Prepare to drift away stress at The Float Shack

Lance Foss and Matthew Dahrouge think they’re riding the leading edge of a wave.

Lance Foss and Matthew Dahrouge think they’re riding the leading edge of a wave.

The Red Deer men are preparing to open a flotation studio, where customers will be able to bob away their stresses in a sound-proof, light-proof tank containing body-temperature salt water.

“There’s roughly a thousand pounds of Epsom salt saturating 11 inches of water, which is heated to skin receptor neutral at 93.5 degrees Fahrenheit,” said Foss.

“When you’re actually floating, after about five or 10 minutes it’s hard to tell which part of your body is in the water and which part of your body is out of the water.

“It’s almost elimination of your sensory input.”

The result, he said, is a relaxed state that brings with it health benefits.

“It lowers blood pressure, it improves circulation, it’s amazing for stress release — people often use it for meditation. You fall into a beta brainwave, which is a slower, more creative brainwave — often like a dream state.”

Foss and Dahrouge already have two float chambers, which they plan to set up with three others in 2,500 square feet of commercial space in Cronquist Business Park.

Slated to operate as The Float Shack, it’s expected to open in mid-March.

Each chamber will be in its own private room, where users will undress and shower before climbing in for a 60- or 90-minute session.

Gentle music will signal the end of their time, after which customers will be able to settle into a soft chair in a relaxation room equipped with an oxygen bar.

“Just an environment where someone can come and relax after their float,” said Foss. “If they want to write or read, they’re more than welcome to stay as long as they want.”

Foss and Dahrouge are getting an enthusiastic response on The Float Shack’s Facebook page. With only one other flotation tank that they’re aware of in the region — in Calgary — the business partners are optimistic they’ll draw customers from a broad area.

They say float studios are quickly growing in popularity.

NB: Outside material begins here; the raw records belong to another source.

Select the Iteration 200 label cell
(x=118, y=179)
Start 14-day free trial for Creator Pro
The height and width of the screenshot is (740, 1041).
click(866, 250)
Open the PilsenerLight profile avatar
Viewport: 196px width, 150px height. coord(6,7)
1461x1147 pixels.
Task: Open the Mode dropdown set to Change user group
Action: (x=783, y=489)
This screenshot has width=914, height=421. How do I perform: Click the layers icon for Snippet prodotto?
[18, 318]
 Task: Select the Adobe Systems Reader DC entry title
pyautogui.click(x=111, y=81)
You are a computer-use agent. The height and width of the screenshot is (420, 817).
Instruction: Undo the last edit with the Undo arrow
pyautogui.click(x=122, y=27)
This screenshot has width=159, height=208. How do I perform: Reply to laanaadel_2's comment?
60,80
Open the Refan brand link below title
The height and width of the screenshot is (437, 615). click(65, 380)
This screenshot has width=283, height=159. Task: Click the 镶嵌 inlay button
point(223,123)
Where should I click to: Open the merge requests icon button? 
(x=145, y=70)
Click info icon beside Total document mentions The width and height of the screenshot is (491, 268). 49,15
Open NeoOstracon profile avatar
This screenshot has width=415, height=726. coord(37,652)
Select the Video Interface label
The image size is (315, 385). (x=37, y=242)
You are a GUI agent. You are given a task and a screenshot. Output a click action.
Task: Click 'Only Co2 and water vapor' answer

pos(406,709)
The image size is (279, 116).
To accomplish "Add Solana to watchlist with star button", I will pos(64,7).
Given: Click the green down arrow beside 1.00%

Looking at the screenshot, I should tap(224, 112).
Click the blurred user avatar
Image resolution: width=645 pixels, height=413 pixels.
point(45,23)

“There are about 15 opening in Canada this year,” said Foss, adding that the San Diego manufacturer where they sourced their float chambers is enjoying its busiest period in 30 years.

An oilfield mechanic, Foss got his first taste of flotation therapy in Vancouver a year ago.

“I got out of the float box for the first time, and I wanted everyone I know to experience it.”

Since then, he and Dahrouge — who also worked in the oilpatch — have been focused on bringing flotation therapy to their home city.

“This has been our life for the last year,” said Foss. “It’s been day and night thinking about floating.”